Murat BELGE
Türkiye’de siyasi iktidarın iktidarını “kullanırken” aşka gelip “kötüye kullanması”, yani “istimal”i “suiistimal” haline getirmesi alışık olmadığımız bir durum değildir. Bunu yapmayan bir iktidar aklıma gelmiyor. Böyle bir yönteme başvurmanın “insancıl” bir açıklaması da her zaman bulunur. “Alışık olmadığımız durum değildir” ama AKP iktidarının eriştiği boyutlarda keyfi davranış bizim “alışık olduğumuz” boyutları da ciddi bir şekilde aştı. Geçen gün, T24’te “perva” üstüne yazdığım yazıda da buna değinmiştim. Birkaç örnek de vermiştim. Zaten bu örnekleri hepimiz biliyoruz ve iktidar “suiistimal” dosyasına her gün yeni örnekler katmayı ihmal etmiyor.

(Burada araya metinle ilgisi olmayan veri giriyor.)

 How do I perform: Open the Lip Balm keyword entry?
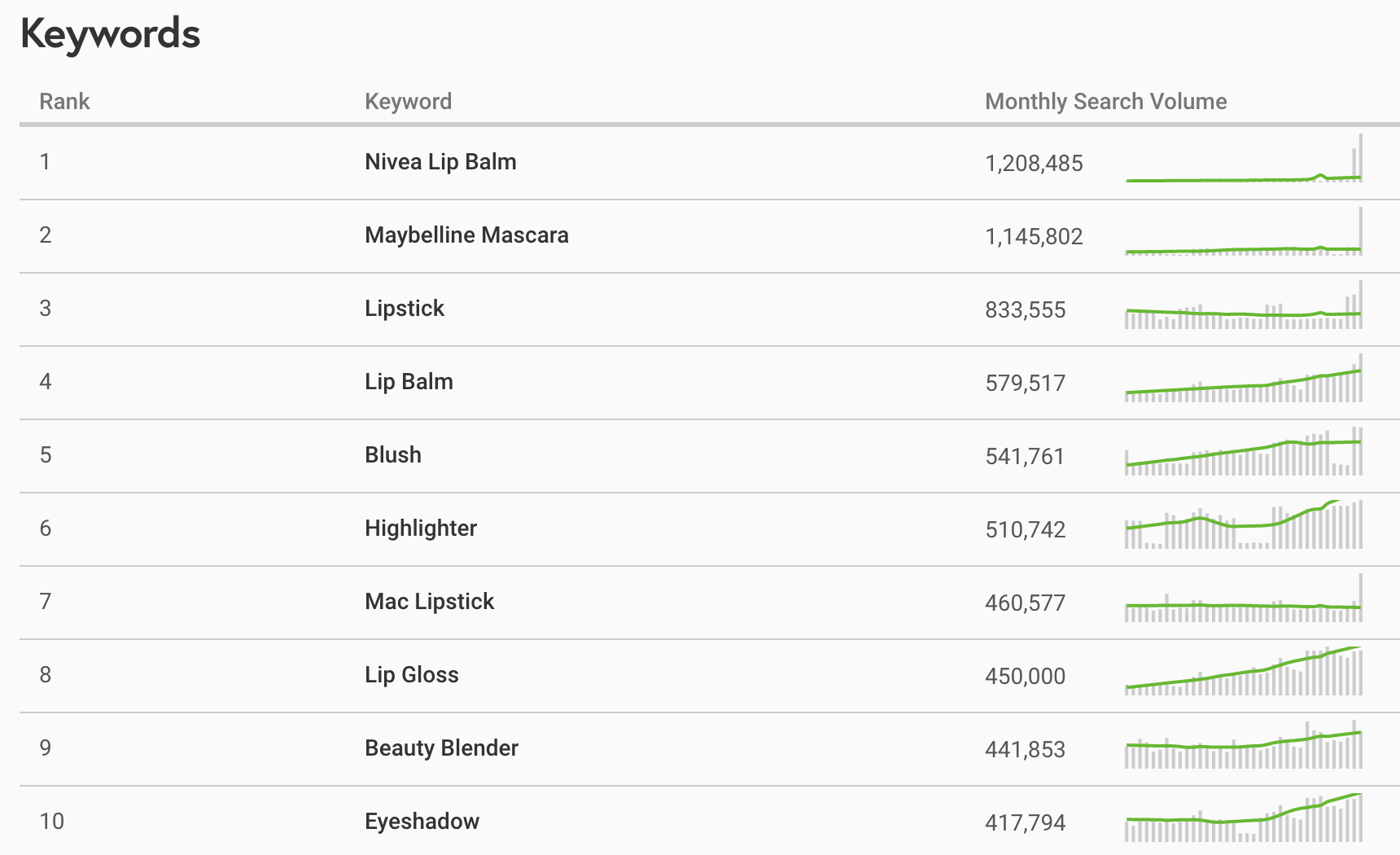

Bu durum muhalefet açısından özellikle başa çıkılması güç koşullar üretiyor. Usul tanımayan, tanımadığını saklamaya da gerek duymayan bir iktidara karşı nasıl siyasi mücadele verilir? İşte yasalara karşı hapiste tutulan insanlar... Yazıyor, söylüyorsunuz. Sen söyle, sen dinle! İktidar oralı değil. Sokağa dökülüp protesto mu edeceksin? İktidar her türlü gösteriyi “suç sayma” alışkanlığını ta ne zamandan beri edindi, uyguluyor —zaten bu da “suiistimal”in aldığı biçimlerden biri. İktidarın “pervasız” davranmakta “pervasız” olduğu alanların başında geliyor.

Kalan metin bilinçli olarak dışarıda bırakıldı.